— start of Provided records —

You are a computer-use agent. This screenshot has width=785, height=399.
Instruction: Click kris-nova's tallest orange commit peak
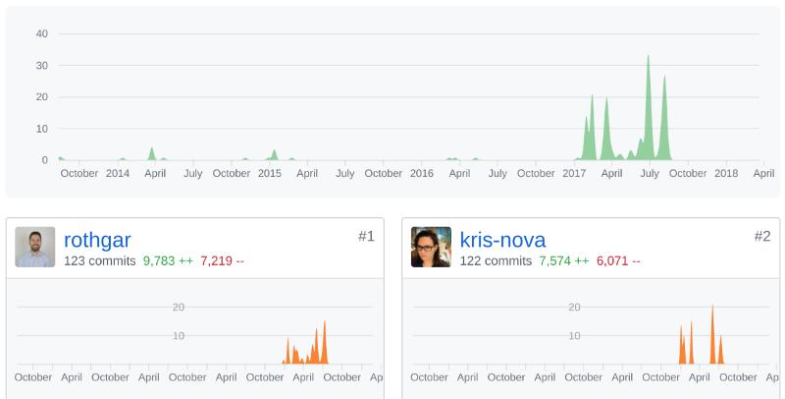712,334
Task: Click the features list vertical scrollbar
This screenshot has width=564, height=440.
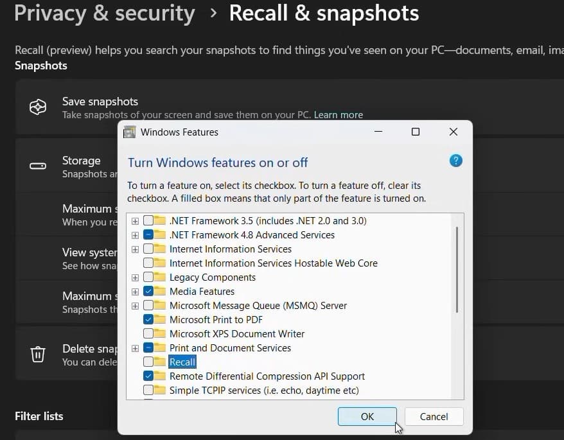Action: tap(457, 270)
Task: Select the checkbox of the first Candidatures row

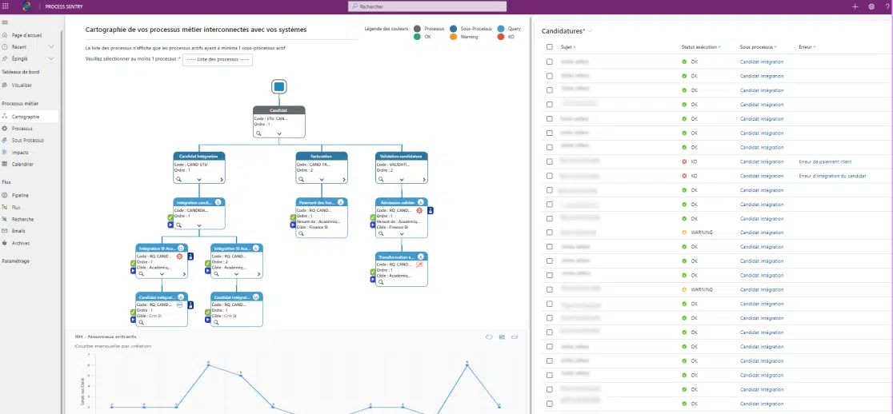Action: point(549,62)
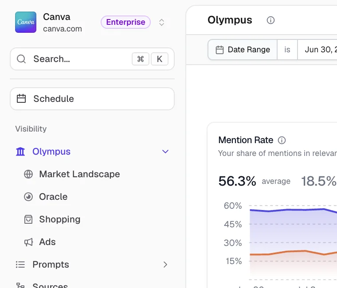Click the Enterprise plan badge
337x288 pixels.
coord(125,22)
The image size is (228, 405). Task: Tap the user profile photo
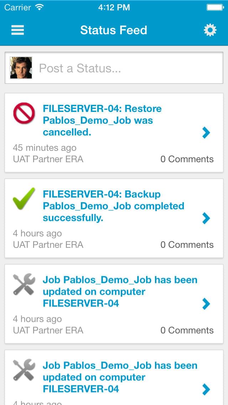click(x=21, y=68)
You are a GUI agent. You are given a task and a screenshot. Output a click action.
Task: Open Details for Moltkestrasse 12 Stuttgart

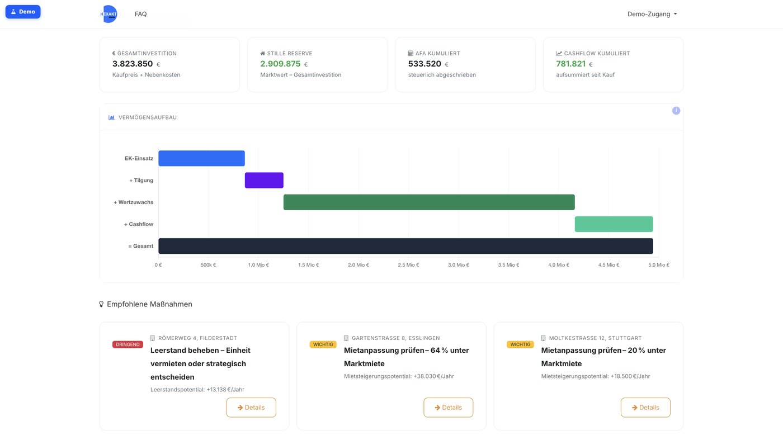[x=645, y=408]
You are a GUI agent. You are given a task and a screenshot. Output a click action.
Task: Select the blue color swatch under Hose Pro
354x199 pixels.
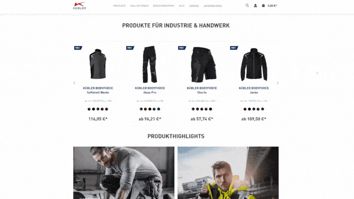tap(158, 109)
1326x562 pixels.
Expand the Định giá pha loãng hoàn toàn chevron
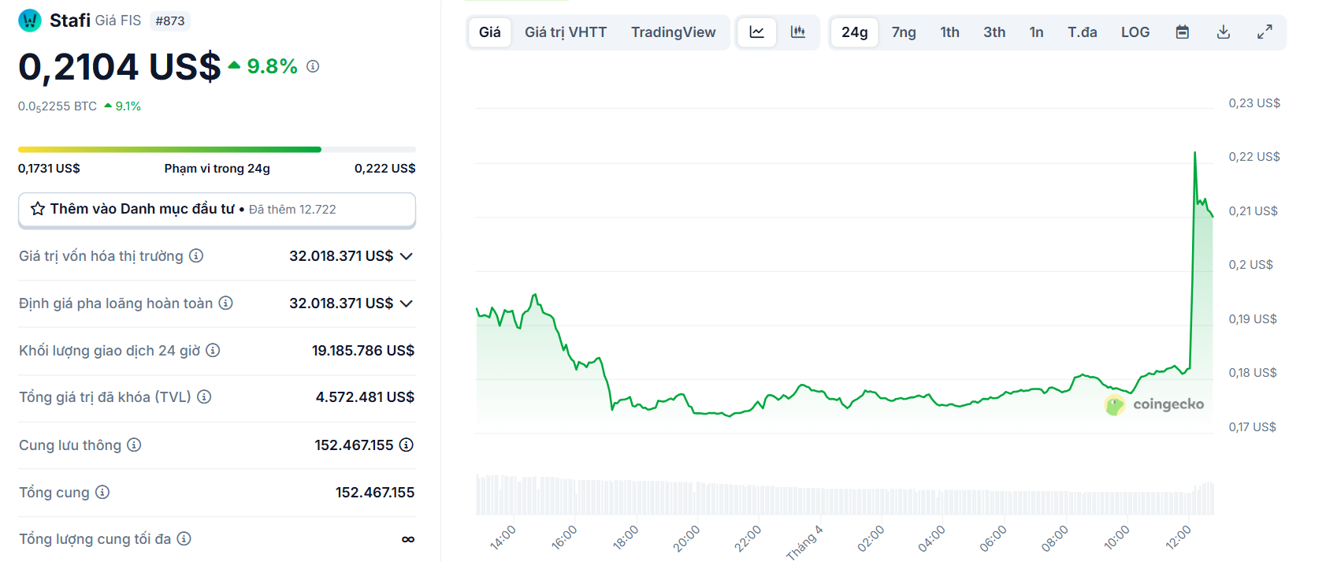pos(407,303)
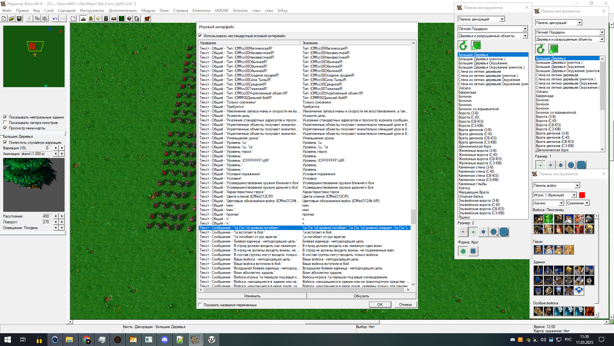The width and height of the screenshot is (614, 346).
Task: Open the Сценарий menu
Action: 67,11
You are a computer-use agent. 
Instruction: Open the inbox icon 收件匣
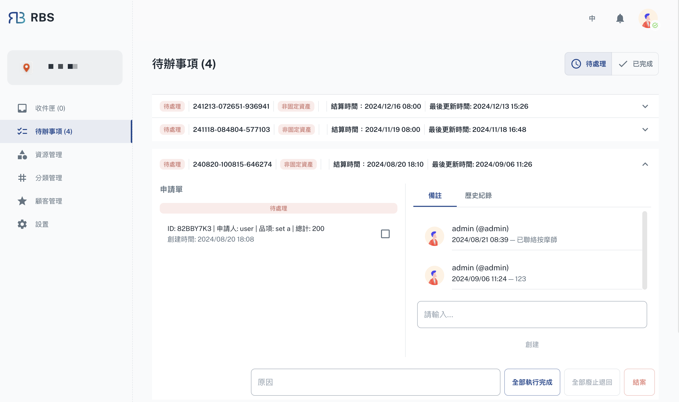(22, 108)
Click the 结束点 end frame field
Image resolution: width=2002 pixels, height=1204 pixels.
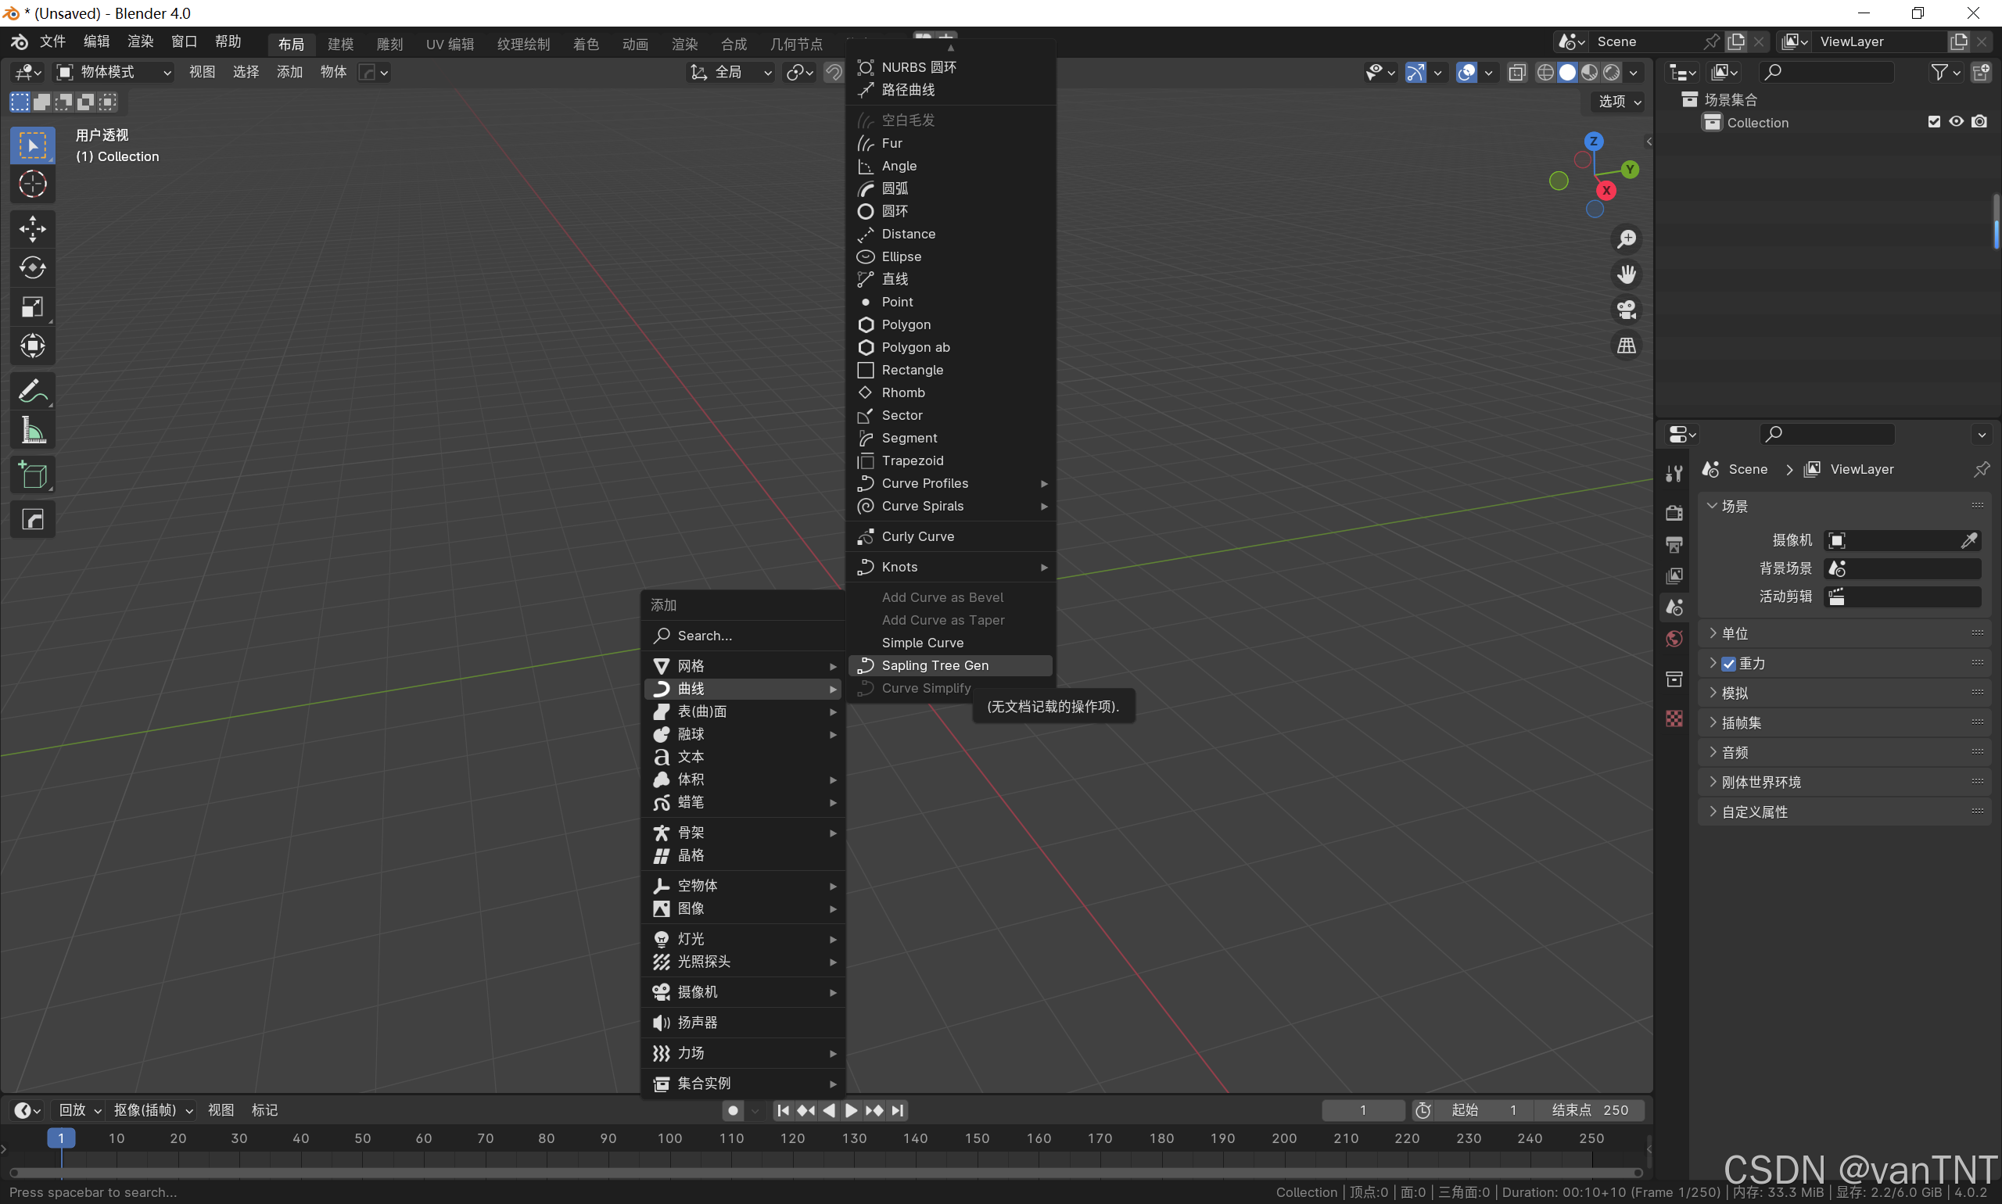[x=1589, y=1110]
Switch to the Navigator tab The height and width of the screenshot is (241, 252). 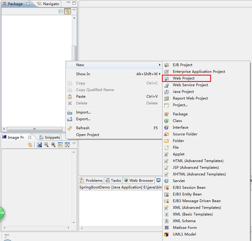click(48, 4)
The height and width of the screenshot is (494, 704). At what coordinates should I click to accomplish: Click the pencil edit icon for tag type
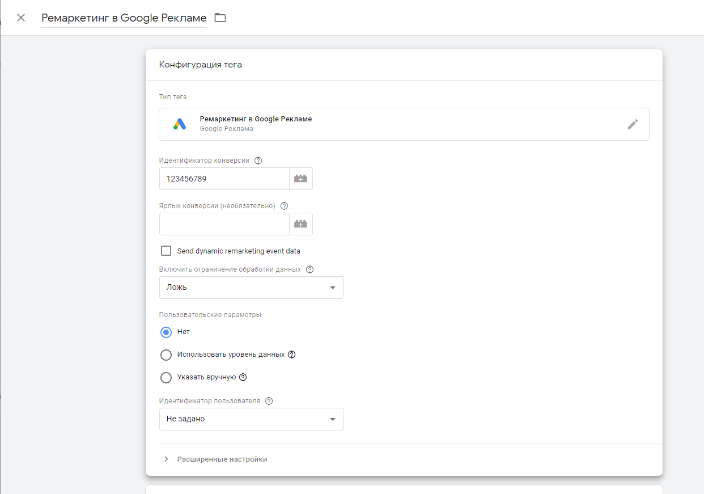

— end of Provided records —

## Task details
Find each line in the data above that contains the word "Select" and copy those lines. Case matters.

## Answer for this exercise
Task: Select the checkbox of the first Candidatures row
Task: Select the blue color swatch under Hose Pro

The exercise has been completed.